From: Jem Clear (jem@cobuild.collins.co.uk)
Date: Tue Jun 13 2000 - 13:23:20 MET DST

  • Next message: Yuliya Katsnelson: "Re: Corpora: Collaborative effort"

    Re: the points raised by Eric Atwell (et al.) (see snippet below).

    > >I agreed if the sense tags have completely different meaning. However,
    > >the differences in meaning between tags may be in shades of meaning
    > >rather than the crisp decision that they are or not same....

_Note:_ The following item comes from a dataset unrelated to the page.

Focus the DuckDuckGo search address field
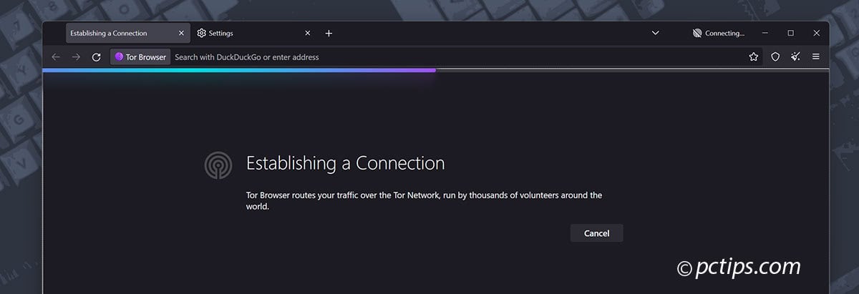859x294 pixels. 430,57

    > ... I don't believe there is a clear, "self-evident" set of semantic
    > tags. Semantic tagging could instead aim to annotate each word with
    > a SET of semantic features, and "disambiguation" could aim to
    > eliminate sematic features incompatible with context; this would
    > allow for overlap and indeterminate sense-tagging. The set of
    > semantic features for a word could be a bundle of semantic
    > information, for example the lemma/root, subject-category code,
    > selection restrictions, and meaning definition from LDOCE; instead
    > of sense-tagging, if the aim was to eliminate features which were
    > incompatible with context, you should get more inter-annotator
    > agreement.

    Oh dear! No, no, no. OK. Maybe I was being a little naive in
    thinking that a large group of corpus linguists could even begin
    to agree on a simple, but potentially useful, collaborative
    scheme. A project in "semantic tagging" seems to my way of
    thinking precisely what we do *not* need -- or rather we have
    plenty of such projects going on at the moment anyway so there's
    no widespread benefit to the linguistic community in having
    a few more people sitting round discussing what exactly *are*
    the set of primitive semantic components or how a semantic "entry"
    should be structured or whatever.

    I was feeling reckless last Friday afternoon so thought I'd float
    an extremely simple idea based on the assumption that speakers
    of English (native or non-native) have some ability to pick from
    a number of offered citations those which in their opinion match
    a given dictionary definition. I am not so foolish as to believe

    a) that all respondents would select the same citations if offered the
    same source set (this is the Consensus Issue)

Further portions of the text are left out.